I agree with all the above.
One tangential observation is that the implementation may still have to
search for the latest version if multiple file extensions are supported.
> One more thing: we may want the actual pathname for, e.g., (x y z (a b))
> to be:
> That is, have the last library name component appear both as the last
> directory name in the path and as the filename root. This is to give
> different paths to (foo bar (3 4)) and (foo bar.3 (4)). Of course, we
> could instead discourage people from using numeric extensions like .3 on
> their library names.
Good point. I'm inclined towards the discouragement approach, because
it gives simpler names. People can always use names like bar-3.

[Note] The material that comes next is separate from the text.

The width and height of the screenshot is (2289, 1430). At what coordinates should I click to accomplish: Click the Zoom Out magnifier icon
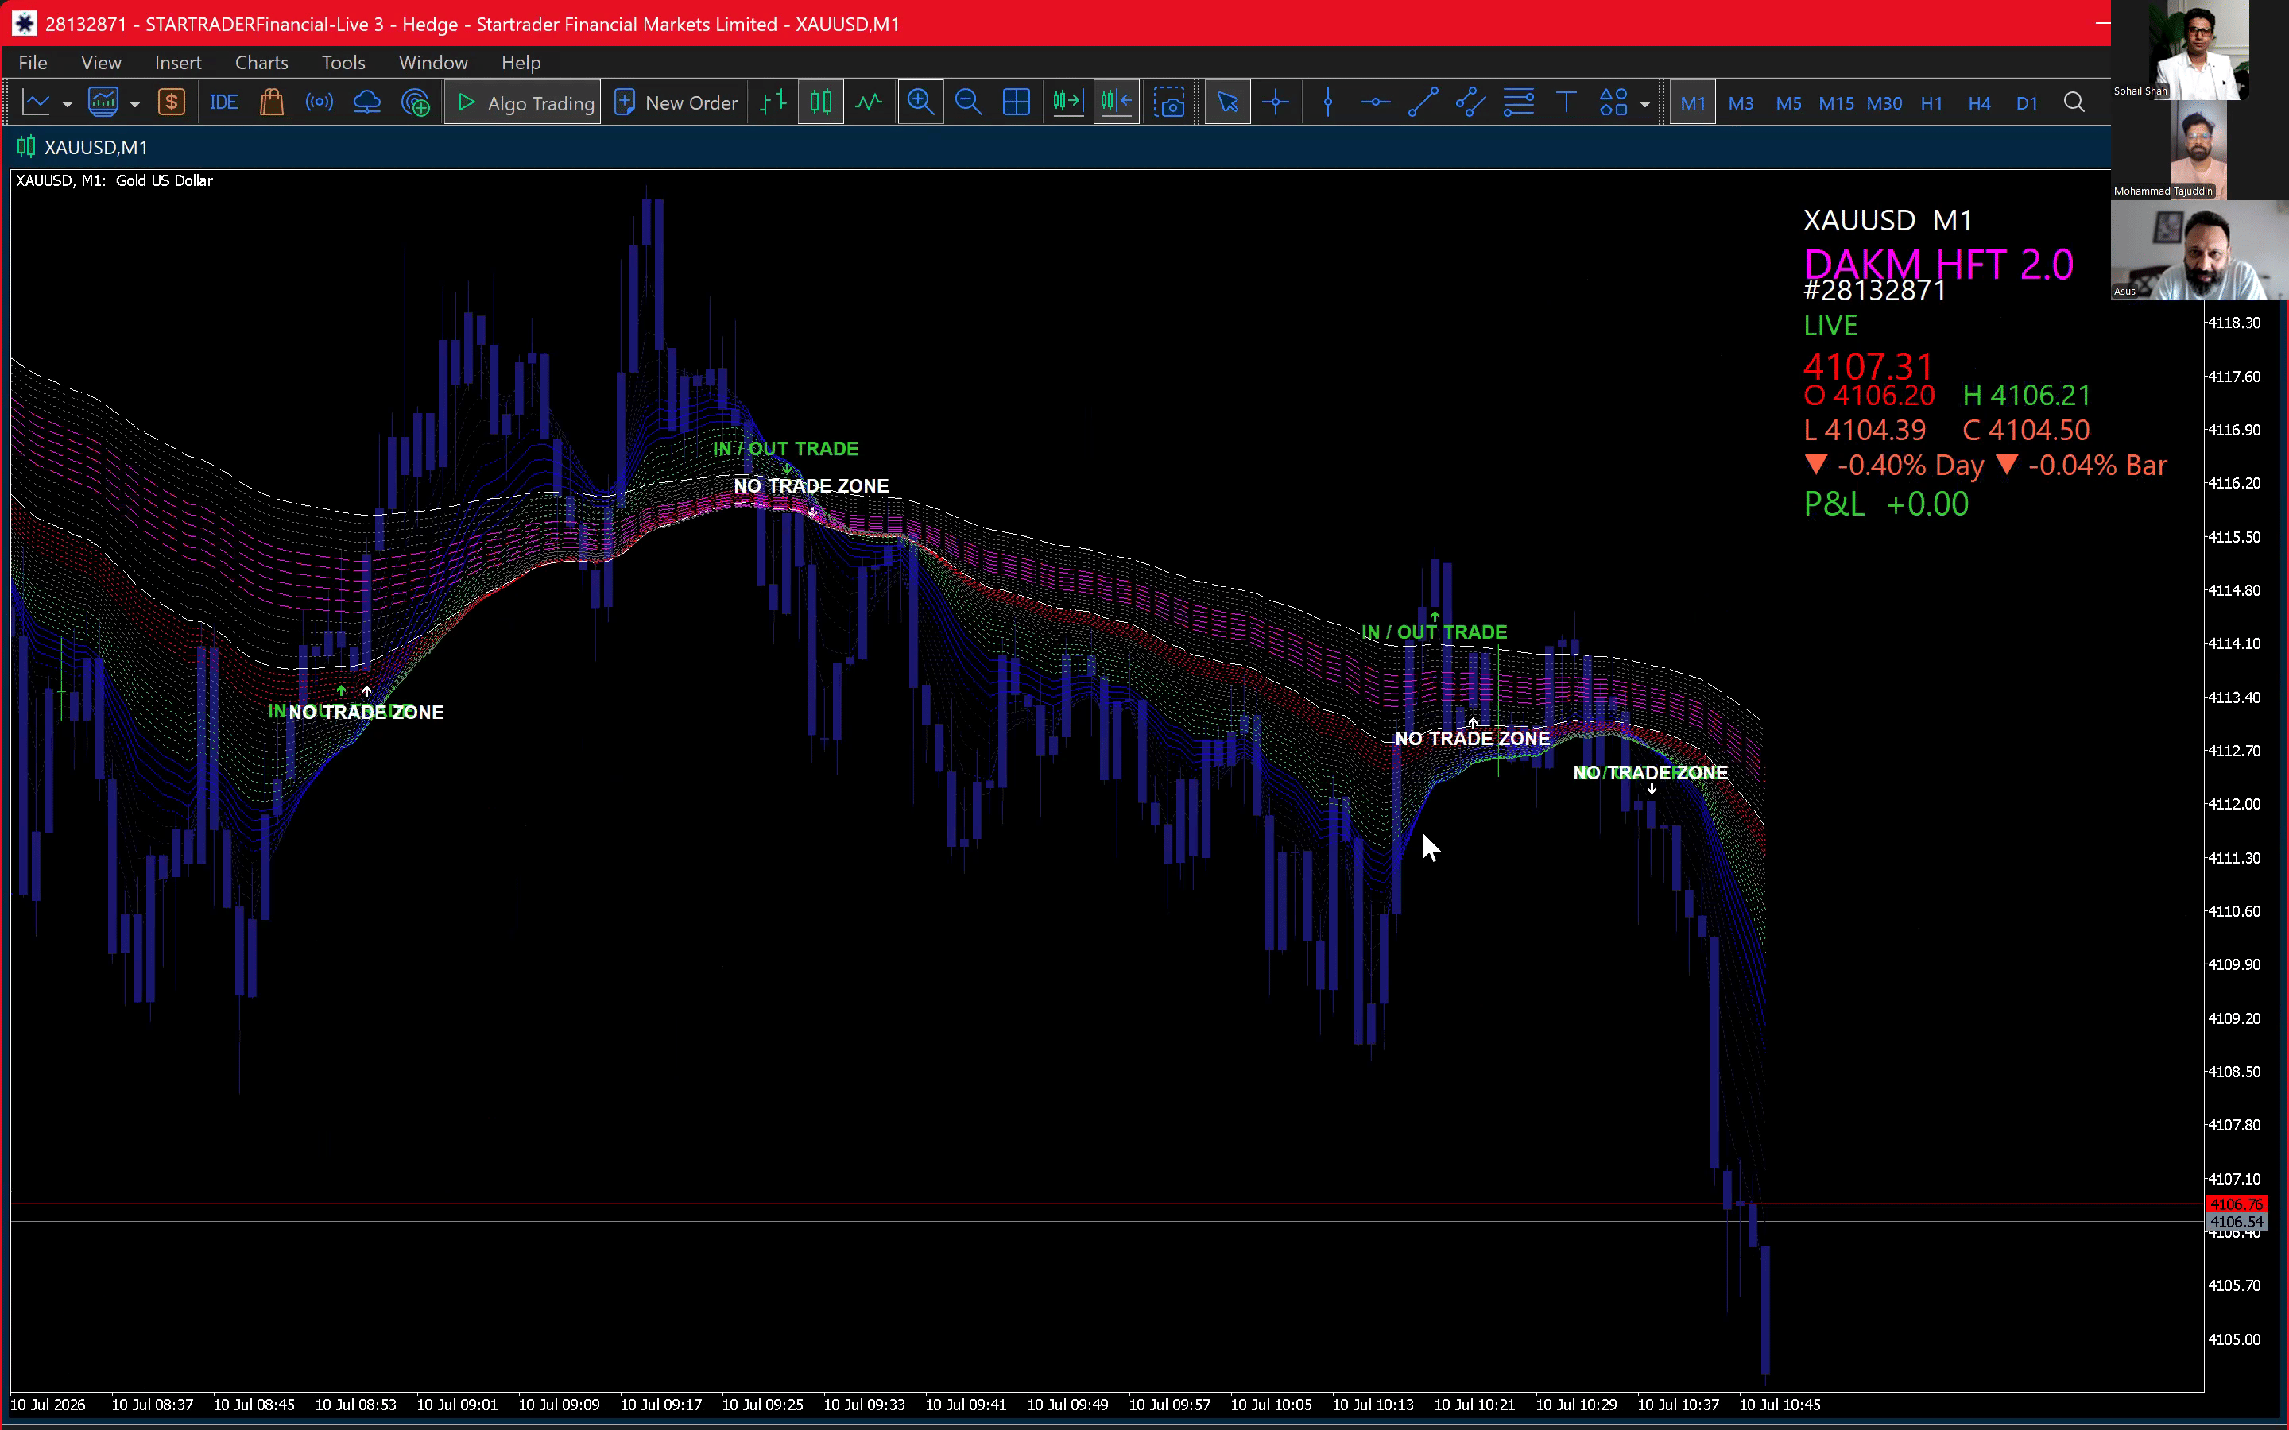[968, 102]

This is also affected by Will's suggestion of ignoring some set of
special characters in library names. Will suggested only supporting
ASCII alphabetics, IIRC; that seems a bit *too*
lowest-common-denominator to me, but I don't have any sense of what
platforms might be affected by allowing numbers, hyphens, underscores
etc. in filenames.
Two more questions about requirements for anyone who has opinions on this:
1. Should we specify some kind of manifest format, to support
machine-readable metadata about a library, such as author name,
description, home URL, etc. (and possibly optional properties)? This
would presumably be an optional file with a standard name in a library's
top-level directory, containing either an sexp to be read as data, or
perhaps even a library which implements a standard interface. The
latter would be a bit more work to define, but it would support access
to library metadata without knowing where the metadata file is, by
exploiting the implementation's mapping between libraries and the
2. Should we recommend an archive format for distributing libraries, and
if so, what? I assume that the format should be something fairly easily
generated and read from Scheme code. I know PLT has code to handle the
gzip format, which is used in Planet. Gzip may inhibit direct handling
of the packages by users on Windows and Mac, although newer archive
clients are better at that.
(I'm ignoring cryptographic signing of library packages as being out of
scope for now.)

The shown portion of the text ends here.